==== Raw data

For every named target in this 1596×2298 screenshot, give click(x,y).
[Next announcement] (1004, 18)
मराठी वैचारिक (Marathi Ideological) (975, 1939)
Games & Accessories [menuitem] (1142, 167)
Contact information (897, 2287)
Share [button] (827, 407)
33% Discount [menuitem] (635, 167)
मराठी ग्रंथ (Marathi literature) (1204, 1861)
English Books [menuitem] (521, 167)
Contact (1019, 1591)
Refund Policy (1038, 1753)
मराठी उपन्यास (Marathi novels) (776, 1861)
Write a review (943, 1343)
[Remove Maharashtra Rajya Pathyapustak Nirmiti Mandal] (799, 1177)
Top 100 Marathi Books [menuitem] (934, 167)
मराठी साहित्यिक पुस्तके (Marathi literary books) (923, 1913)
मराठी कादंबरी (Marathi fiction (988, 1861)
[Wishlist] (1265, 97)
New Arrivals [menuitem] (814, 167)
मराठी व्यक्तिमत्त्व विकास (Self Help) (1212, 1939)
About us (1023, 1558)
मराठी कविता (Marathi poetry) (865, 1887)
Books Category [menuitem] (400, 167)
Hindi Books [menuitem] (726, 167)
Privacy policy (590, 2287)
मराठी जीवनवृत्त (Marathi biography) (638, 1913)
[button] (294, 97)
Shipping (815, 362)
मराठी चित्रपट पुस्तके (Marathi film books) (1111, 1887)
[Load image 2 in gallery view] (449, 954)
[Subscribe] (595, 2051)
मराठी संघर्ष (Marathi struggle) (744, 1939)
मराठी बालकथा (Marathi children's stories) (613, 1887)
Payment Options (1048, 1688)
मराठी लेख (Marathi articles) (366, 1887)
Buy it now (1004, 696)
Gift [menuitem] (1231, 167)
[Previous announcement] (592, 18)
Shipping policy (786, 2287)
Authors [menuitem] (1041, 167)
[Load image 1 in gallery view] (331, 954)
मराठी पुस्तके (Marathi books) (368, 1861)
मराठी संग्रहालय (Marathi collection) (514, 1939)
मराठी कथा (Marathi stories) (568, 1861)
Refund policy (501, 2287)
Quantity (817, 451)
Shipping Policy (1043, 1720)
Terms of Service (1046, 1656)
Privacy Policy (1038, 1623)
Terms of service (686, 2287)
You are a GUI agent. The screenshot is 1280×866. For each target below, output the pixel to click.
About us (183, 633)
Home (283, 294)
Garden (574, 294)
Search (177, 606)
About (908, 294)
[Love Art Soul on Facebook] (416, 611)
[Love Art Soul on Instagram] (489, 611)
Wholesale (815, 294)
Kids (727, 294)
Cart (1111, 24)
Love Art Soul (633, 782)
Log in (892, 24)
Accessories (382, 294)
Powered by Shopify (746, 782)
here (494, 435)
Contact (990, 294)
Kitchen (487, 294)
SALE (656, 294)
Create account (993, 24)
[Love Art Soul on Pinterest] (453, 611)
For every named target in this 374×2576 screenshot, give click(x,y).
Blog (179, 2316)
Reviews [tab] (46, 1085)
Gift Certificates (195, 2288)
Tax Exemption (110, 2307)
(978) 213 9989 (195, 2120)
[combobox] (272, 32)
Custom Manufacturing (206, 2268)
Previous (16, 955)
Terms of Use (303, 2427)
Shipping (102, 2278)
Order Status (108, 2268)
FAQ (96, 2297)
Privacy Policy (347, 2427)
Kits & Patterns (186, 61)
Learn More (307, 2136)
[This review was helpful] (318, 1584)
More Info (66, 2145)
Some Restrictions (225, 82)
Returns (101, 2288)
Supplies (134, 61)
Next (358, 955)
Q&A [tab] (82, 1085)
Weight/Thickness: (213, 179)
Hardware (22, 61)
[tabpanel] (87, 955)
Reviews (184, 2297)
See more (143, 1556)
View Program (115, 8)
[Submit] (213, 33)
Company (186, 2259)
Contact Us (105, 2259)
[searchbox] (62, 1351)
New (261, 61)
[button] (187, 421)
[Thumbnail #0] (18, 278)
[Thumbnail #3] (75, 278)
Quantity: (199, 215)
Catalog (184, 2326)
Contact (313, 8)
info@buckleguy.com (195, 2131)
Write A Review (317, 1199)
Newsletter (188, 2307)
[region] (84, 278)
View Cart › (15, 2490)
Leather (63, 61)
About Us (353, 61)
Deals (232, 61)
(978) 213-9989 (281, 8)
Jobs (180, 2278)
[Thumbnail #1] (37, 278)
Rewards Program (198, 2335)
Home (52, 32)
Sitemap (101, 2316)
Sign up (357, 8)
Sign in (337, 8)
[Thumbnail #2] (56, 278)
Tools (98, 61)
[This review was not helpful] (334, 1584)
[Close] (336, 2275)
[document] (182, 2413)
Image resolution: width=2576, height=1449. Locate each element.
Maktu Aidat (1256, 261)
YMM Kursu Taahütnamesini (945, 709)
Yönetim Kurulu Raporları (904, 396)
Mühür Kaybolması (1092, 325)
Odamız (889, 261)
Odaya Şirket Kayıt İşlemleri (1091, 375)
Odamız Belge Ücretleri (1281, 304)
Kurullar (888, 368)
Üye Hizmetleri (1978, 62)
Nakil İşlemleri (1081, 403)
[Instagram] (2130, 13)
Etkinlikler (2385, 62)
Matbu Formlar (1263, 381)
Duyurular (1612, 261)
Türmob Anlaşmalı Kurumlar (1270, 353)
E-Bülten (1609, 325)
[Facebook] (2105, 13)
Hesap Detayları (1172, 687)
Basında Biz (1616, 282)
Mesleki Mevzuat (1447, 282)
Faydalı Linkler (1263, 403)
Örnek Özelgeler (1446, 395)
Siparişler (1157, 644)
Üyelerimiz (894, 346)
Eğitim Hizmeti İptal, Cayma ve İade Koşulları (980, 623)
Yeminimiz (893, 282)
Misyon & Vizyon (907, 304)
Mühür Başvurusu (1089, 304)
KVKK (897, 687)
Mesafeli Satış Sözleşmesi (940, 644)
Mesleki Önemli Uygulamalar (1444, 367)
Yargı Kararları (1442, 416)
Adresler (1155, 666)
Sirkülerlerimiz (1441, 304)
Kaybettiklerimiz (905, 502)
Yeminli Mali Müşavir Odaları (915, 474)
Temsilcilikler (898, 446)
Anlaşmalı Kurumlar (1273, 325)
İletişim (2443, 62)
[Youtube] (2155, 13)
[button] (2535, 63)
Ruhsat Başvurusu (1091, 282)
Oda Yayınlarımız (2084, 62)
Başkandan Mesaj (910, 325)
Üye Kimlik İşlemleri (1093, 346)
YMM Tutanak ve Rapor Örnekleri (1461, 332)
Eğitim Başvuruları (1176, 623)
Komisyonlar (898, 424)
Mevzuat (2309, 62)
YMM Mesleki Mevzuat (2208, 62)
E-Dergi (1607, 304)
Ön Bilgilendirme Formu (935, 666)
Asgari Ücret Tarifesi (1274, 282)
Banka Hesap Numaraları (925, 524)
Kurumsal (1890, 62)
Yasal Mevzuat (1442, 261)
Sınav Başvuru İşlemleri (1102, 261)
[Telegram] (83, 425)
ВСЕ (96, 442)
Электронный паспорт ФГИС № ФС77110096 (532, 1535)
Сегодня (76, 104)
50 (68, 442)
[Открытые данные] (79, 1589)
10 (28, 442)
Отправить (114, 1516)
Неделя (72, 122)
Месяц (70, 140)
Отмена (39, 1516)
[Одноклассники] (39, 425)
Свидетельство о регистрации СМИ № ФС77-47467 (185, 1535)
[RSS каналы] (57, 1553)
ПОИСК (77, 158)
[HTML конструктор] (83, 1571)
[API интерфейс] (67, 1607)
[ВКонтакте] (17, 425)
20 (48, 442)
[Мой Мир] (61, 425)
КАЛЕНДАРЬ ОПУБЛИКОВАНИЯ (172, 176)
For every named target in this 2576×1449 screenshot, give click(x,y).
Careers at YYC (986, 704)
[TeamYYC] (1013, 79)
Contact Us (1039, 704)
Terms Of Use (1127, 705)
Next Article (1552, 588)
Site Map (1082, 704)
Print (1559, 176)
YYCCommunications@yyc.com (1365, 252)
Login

========

What needs to be done —
Extract every line containing the string "Shipping" from the data above.

Problem solution —
Shipping (815, 362)
Shipping policy (786, 2287)
Shipping Policy (1043, 1720)
Shipping (102, 2278)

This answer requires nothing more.